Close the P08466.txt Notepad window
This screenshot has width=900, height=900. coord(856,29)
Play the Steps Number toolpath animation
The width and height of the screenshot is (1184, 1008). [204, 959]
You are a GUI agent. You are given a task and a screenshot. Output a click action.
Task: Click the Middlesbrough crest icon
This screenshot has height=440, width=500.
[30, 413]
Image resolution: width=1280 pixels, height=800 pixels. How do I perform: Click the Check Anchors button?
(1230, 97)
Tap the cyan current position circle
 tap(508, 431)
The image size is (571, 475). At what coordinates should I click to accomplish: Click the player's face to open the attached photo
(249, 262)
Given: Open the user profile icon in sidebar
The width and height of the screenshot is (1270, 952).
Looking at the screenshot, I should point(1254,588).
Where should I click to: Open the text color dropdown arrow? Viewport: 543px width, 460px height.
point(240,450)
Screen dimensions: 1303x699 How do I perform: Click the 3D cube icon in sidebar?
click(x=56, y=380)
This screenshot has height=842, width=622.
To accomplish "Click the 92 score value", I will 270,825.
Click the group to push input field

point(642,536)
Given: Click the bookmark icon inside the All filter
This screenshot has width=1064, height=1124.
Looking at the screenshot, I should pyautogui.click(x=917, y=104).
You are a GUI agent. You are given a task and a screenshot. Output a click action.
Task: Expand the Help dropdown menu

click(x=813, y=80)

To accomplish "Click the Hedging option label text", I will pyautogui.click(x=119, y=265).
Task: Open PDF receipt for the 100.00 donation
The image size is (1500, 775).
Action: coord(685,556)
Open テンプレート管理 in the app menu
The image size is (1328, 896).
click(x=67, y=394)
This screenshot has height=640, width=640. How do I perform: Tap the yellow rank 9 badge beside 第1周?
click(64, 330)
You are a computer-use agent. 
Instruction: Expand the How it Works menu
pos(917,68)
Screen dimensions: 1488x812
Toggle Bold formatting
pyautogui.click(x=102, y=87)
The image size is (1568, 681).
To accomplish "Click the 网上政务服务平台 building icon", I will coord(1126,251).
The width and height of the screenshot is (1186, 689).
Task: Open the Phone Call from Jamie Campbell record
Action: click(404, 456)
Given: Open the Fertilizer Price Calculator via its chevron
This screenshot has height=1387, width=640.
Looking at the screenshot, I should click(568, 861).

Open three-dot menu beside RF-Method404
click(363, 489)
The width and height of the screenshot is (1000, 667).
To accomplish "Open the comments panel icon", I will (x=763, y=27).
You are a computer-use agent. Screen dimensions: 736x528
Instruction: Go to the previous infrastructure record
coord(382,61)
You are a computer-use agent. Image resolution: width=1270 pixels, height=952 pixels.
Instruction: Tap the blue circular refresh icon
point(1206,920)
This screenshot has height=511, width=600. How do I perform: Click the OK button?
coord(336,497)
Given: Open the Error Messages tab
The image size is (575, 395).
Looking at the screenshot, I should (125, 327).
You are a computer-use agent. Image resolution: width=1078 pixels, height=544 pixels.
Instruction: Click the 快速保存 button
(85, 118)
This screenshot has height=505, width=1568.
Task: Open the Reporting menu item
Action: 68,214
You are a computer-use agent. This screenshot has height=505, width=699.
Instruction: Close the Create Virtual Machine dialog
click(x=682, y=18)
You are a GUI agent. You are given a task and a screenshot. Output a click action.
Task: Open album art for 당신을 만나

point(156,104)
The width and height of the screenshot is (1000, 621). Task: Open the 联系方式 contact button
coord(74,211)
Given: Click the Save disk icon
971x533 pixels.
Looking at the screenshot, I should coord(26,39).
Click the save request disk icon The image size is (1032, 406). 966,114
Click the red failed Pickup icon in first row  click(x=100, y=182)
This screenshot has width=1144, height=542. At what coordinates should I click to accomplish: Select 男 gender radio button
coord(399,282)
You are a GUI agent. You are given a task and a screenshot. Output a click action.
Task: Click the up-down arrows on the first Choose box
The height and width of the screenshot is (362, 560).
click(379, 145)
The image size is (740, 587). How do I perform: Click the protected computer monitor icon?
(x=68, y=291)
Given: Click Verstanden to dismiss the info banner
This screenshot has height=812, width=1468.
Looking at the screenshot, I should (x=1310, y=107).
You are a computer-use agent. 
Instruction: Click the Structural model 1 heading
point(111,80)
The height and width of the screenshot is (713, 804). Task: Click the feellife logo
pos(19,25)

=-=-=-=-=

### TASK TO CARRY OUT
Return the records exactly, character for character.

### REPLY TO THE EXERCISE
Close the P08466.txt Notepad window
This screenshot has width=900, height=900. coord(856,29)
Play the Steps Number toolpath animation
The width and height of the screenshot is (1184, 1008). [204, 959]
You are a GUI agent. You are given a task and a screenshot. Output a click action.
Task: Click the Middlesbrough crest icon
This screenshot has height=440, width=500.
[30, 413]
Image resolution: width=1280 pixels, height=800 pixels. How do I perform: Click the Check Anchors button?
(1230, 97)
Tap the cyan current position circle
 tap(508, 431)
The image size is (571, 475). At what coordinates should I click to accomplish: Click the player's face to open the attached photo
(249, 262)
Given: Open the user profile icon in sidebar
The width and height of the screenshot is (1270, 952).
Looking at the screenshot, I should point(1254,588).
Where should I click to: Open the text color dropdown arrow? Viewport: 543px width, 460px height.
point(240,450)
Screen dimensions: 1303x699 How do I perform: Click the 3D cube icon in sidebar?
click(x=56, y=380)
This screenshot has height=842, width=622.
To accomplish "Click the 92 score value", I will 270,825.
Click the group to push input field

point(642,536)
Given: Click the bookmark icon inside the All filter
This screenshot has width=1064, height=1124.
Looking at the screenshot, I should pyautogui.click(x=917, y=104).
You are a GUI agent. You are given a task and a screenshot. Output a click action.
Task: Expand the Help dropdown menu

click(x=813, y=80)

To accomplish "Click the Hedging option label text", I will pyautogui.click(x=119, y=265).
Task: Open PDF receipt for the 100.00 donation
The image size is (1500, 775).
Action: coord(685,556)
Open テンプレート管理 in the app menu
The image size is (1328, 896).
click(x=67, y=394)
This screenshot has height=640, width=640. How do I perform: Tap the yellow rank 9 badge beside 第1周?
click(64, 330)
You are a computer-use agent. 
Instruction: Expand the How it Works menu
pos(917,68)
Screen dimensions: 1488x812
Toggle Bold formatting
pyautogui.click(x=102, y=87)
The image size is (1568, 681).
To accomplish "Click the 网上政务服务平台 building icon", I will coord(1126,251).
The width and height of the screenshot is (1186, 689).
Task: Open the Phone Call from Jamie Campbell record
Action: click(404, 456)
Given: Open the Fertilizer Price Calculator via its chevron
This screenshot has height=1387, width=640.
Looking at the screenshot, I should click(568, 861).

Open three-dot menu beside RF-Method404
click(363, 489)
The width and height of the screenshot is (1000, 667).
To accomplish "Open the comments panel icon", I will (x=763, y=27).
You are a computer-use agent. Screen dimensions: 736x528
Instruction: Go to the previous infrastructure record
coord(382,61)
You are a computer-use agent. Image resolution: width=1270 pixels, height=952 pixels.
Instruction: Tap the blue circular refresh icon
point(1206,920)
This screenshot has height=511, width=600. How do I perform: Click the OK button?
coord(336,497)
Given: Open the Error Messages tab
The image size is (575, 395).
Looking at the screenshot, I should (125, 327).
You are a computer-use agent. Image resolution: width=1078 pixels, height=544 pixels.
Instruction: Click the 快速保存 button
(85, 118)
This screenshot has height=505, width=1568.
Task: Open the Reporting menu item
Action: 68,214
You are a computer-use agent. This screenshot has height=505, width=699.
Instruction: Close the Create Virtual Machine dialog
click(x=682, y=18)
You are a GUI agent. You are given a task and a screenshot. Output a click action.
Task: Open album art for 당신을 만나

point(156,104)
The width and height of the screenshot is (1000, 621). Task: Open the 联系方式 contact button
coord(74,211)
Given: Click the Save disk icon
971x533 pixels.
Looking at the screenshot, I should coord(26,39).
Click the save request disk icon The image size is (1032, 406). 966,114
Click the red failed Pickup icon in first row  click(x=100, y=182)
This screenshot has width=1144, height=542. At what coordinates should I click to accomplish: Select 男 gender radio button
coord(399,282)
You are a GUI agent. You are given a task and a screenshot. Output a click action.
Task: Click the up-down arrows on the first Choose box
The height and width of the screenshot is (362, 560).
click(379, 145)
The image size is (740, 587). How do I perform: Click the protected computer monitor icon?
(x=68, y=291)
Given: Click Verstanden to dismiss the info banner
This screenshot has height=812, width=1468.
Looking at the screenshot, I should (x=1310, y=107).
You are a computer-use agent. 
Instruction: Click the Structural model 1 heading
point(111,80)
The height and width of the screenshot is (713, 804). Task: Click the feellife logo
pos(19,25)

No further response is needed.